Трегубов подозревал, что Штольман мог известить князя об убитом, чью личность на тот момент им не удалось установить. Что ж, у него был резон так думать. Ведь не далее как накануне Яков сам спрашивал у Павла, кто доложил ему о нем, точнее, о ситуации, возникшей в Затонске, когда обнаружилось, что он — незаконный сын князя, и послужившей причиной тогдашнего визита Его Сиятельства в городок. Не был ли тем доброхотом, к примеру, барон Фредерикс, курировавший Затонский полигон полковник из Штаба округа, которого упомянул подполковник Вознесенский. А также насчет того, откуда Павлу стало известно о том, что могла состояться дуэль между ним и полковником Симаковым, подозревавшем его в том, что он наушничал князю Ливену…

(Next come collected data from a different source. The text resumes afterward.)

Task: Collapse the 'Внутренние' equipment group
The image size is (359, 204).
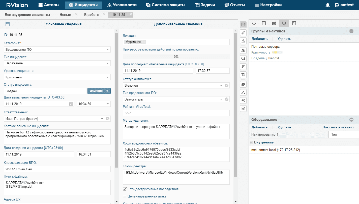Action: coord(251,142)
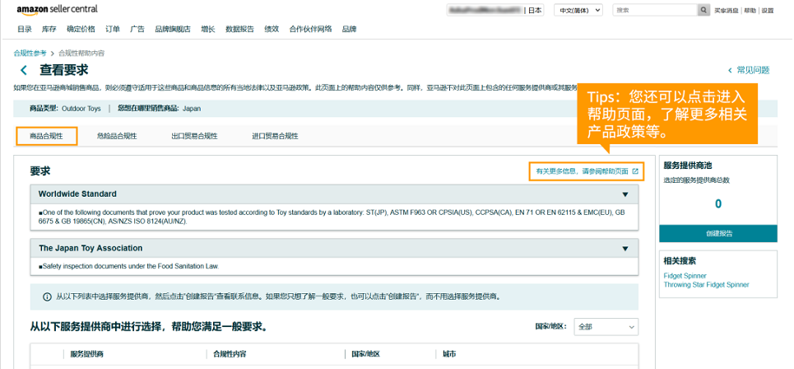
Task: Click the 合规性参考 breadcrumb link
Action: [x=30, y=53]
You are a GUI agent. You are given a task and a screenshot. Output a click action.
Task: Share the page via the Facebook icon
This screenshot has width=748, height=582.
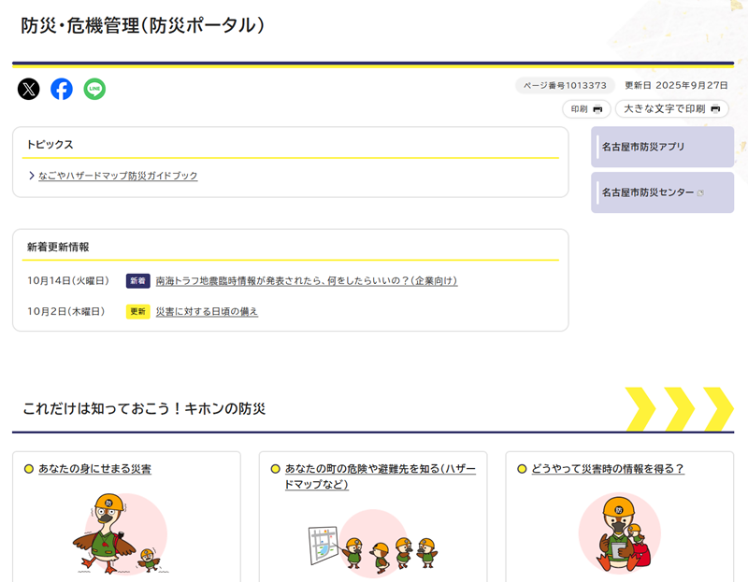(x=62, y=90)
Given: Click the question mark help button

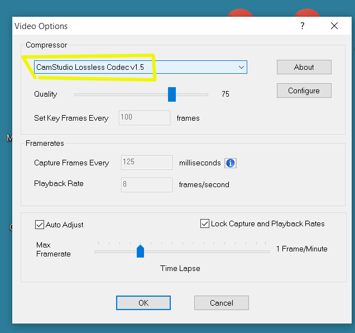Looking at the screenshot, I should coord(302,26).
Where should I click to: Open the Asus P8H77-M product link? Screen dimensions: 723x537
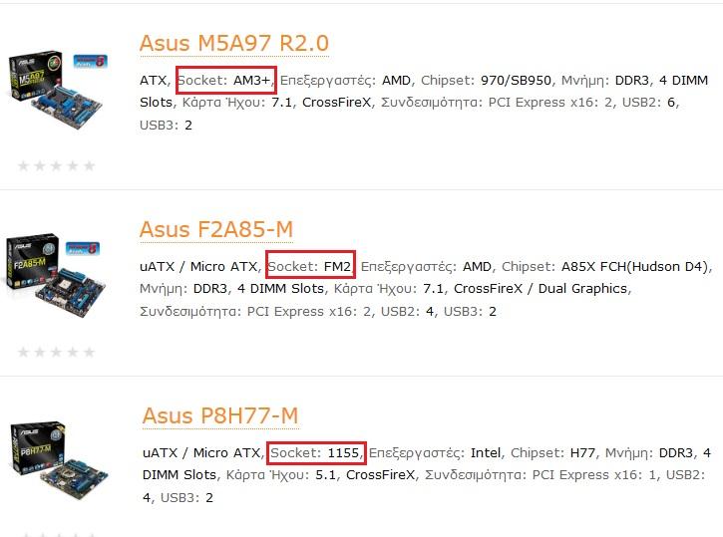220,414
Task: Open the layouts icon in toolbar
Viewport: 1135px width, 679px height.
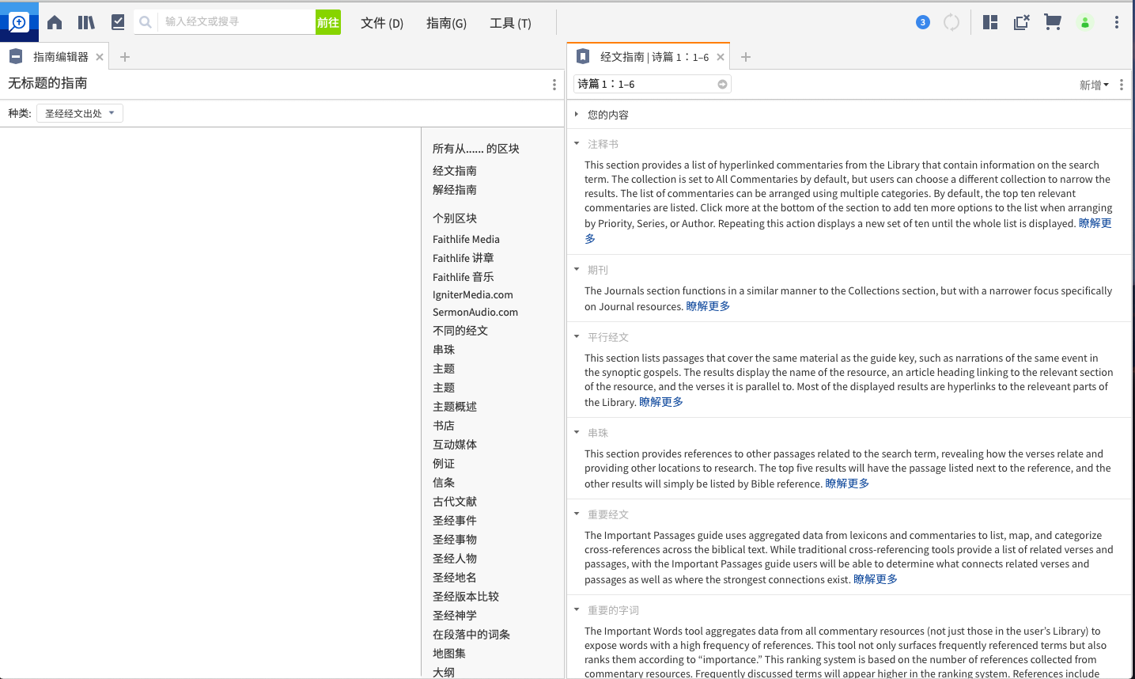Action: coord(990,22)
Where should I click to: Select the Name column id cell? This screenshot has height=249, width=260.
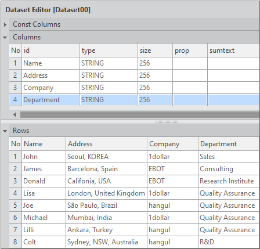coord(51,63)
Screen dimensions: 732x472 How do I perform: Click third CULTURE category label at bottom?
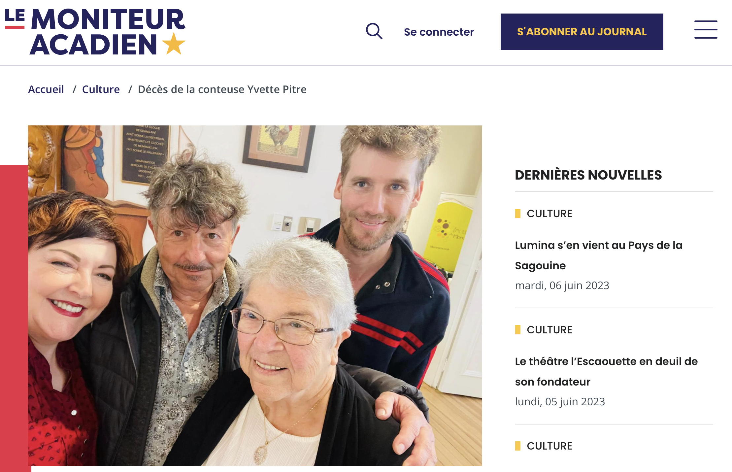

— Нет. Его визит в Затонск был для меня неожиданным. Полагаю, подполковник Ливен воспользовался своими источниками информации.

— Ну, конечно. У него же имеются такие широкие, я бы даже сказал, широчайшие, — Трегубов раскинул руки и чуть не сбил со стола графин, стоявший на его углу, — а, возможно, и бескрайние полномочия… Яков Платонович, Вы знали об этом?

— До того, как Вы зачитали кое-что из приказа — нет, — Штольман не солгал полицмейстеру, ведь ранее напрямую Павел ничего по сути не подтвердил, сводя свои ответы на его предположения либо к шуткам, либо облекая их в такую форму, что трактовать их можно было как угодно. Теперь он понимал, что Павел делал это не только для того, чтобы не раскрывать ему своего истинного положения при Государе, но и для подобных случаев, когда его могли заподозрить в том, что он мог иметь отношение к некоторым делам подполковника Ливена.

— То есть того приказа, что Его Сиятельство мне представил, не читали?

— Нет, в глаза не видел.

— Странно… Мне-то он его показал…

— Ну Вам-то он его предъявил по служебной необходимости. А мне-то зачем?

— И то правда.

И тут коллежский советник Штольман отметил, что подполковник Ливен приказал показать ему дело, затем приказал привести его в порядок. У него при себе была бумага, которая позволяла ему иметь доступ и не к таким документам. И он даже не счел нужным показать ее? Или посчитал, что это было лишним, так как Яков знал, что он не стал бы злоупотреблять его доверием?

Было бы интересно взглянуть на сей документ, а не услышать часть его содержания из уст полицмейстера, который, пребывая сначала в гневе, а затем в изумлении, стал зачитывать его вслух, скорее всего, даже не сознавая того.

— Яков Платонович, Вы пока без надобности никуда не отлучайтесь, а то ведь господа жандармы должны пожаловать. Как Его Сиятельство припу… — оборвал себя на полуслове Николай Васильевич, — предупредил. Сижу тут, как на иголках… С одной стороны, хорошо, что дело забрали, как говорится, баба с возу, кобыле легче, с другой — иметь дело с жандармерией… приятным не назовешь. Но, видать, никуда от это не деться… Так что ждите в кабинете, я потом Вас приглашу.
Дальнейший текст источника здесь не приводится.